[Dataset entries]
* * * * *
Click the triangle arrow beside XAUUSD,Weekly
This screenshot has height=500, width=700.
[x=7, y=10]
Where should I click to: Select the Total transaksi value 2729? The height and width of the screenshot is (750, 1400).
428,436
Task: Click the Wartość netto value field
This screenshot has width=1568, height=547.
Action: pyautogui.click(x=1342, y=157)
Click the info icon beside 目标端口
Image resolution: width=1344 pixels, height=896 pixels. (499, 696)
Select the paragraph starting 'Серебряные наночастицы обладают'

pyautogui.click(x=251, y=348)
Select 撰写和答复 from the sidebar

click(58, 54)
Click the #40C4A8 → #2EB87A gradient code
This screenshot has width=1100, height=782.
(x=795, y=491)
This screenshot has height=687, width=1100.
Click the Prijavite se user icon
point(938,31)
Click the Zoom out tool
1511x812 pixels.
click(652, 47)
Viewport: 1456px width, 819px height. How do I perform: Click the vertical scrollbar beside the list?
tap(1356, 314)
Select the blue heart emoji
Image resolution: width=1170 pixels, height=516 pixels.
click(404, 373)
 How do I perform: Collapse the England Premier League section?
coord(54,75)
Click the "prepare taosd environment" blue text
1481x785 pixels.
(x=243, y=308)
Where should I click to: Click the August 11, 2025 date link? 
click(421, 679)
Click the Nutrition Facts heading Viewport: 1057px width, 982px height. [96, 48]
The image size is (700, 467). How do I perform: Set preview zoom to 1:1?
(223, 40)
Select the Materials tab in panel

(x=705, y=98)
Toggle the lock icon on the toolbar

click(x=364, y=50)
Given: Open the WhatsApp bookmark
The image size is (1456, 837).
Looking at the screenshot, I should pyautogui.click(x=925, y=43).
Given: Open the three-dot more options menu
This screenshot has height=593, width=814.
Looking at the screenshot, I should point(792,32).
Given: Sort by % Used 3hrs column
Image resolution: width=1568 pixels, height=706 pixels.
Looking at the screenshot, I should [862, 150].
* * * * *
▶ WHAT YOU ARE ASKED TO DO
The entries above are to be retyped exactly, with nothing left out.

▶ SOLUTION TO THIS TASK
Click the triangle arrow beside XAUUSD,Weekly
This screenshot has height=500, width=700.
[x=7, y=10]
Where should I click to: Select the Total transaksi value 2729? The height and width of the screenshot is (750, 1400).
428,436
Task: Click the Wartość netto value field
This screenshot has width=1568, height=547.
Action: pyautogui.click(x=1342, y=157)
Click the info icon beside 目标端口
Image resolution: width=1344 pixels, height=896 pixels. (499, 696)
Select the paragraph starting 'Серебряные наночастицы обладают'

pyautogui.click(x=251, y=348)
Select 撰写和答复 from the sidebar

click(58, 54)
Click the #40C4A8 → #2EB87A gradient code
This screenshot has width=1100, height=782.
(x=795, y=491)
This screenshot has height=687, width=1100.
Click the Prijavite se user icon
point(938,31)
Click the Zoom out tool
1511x812 pixels.
click(652, 47)
Viewport: 1456px width, 819px height. How do I perform: Click the vertical scrollbar beside the list?
tap(1356, 314)
Select the blue heart emoji
Image resolution: width=1170 pixels, height=516 pixels.
click(404, 373)
 How do I perform: Collapse the England Premier League section?
coord(54,75)
Click the "prepare taosd environment" blue text
1481x785 pixels.
(x=243, y=308)
Where should I click to: Click the August 11, 2025 date link? 
click(421, 679)
Click the Nutrition Facts heading Viewport: 1057px width, 982px height. [96, 48]
The image size is (700, 467). How do I perform: Set preview zoom to 1:1?
(223, 40)
Select the Materials tab in panel

(x=705, y=98)
Toggle the lock icon on the toolbar

click(x=364, y=50)
Given: Open the WhatsApp bookmark
The image size is (1456, 837).
Looking at the screenshot, I should pyautogui.click(x=925, y=43).
Given: Open the three-dot more options menu
This screenshot has height=593, width=814.
Looking at the screenshot, I should point(792,32).
Given: Sort by % Used 3hrs column
Image resolution: width=1568 pixels, height=706 pixels.
Looking at the screenshot, I should [862, 150].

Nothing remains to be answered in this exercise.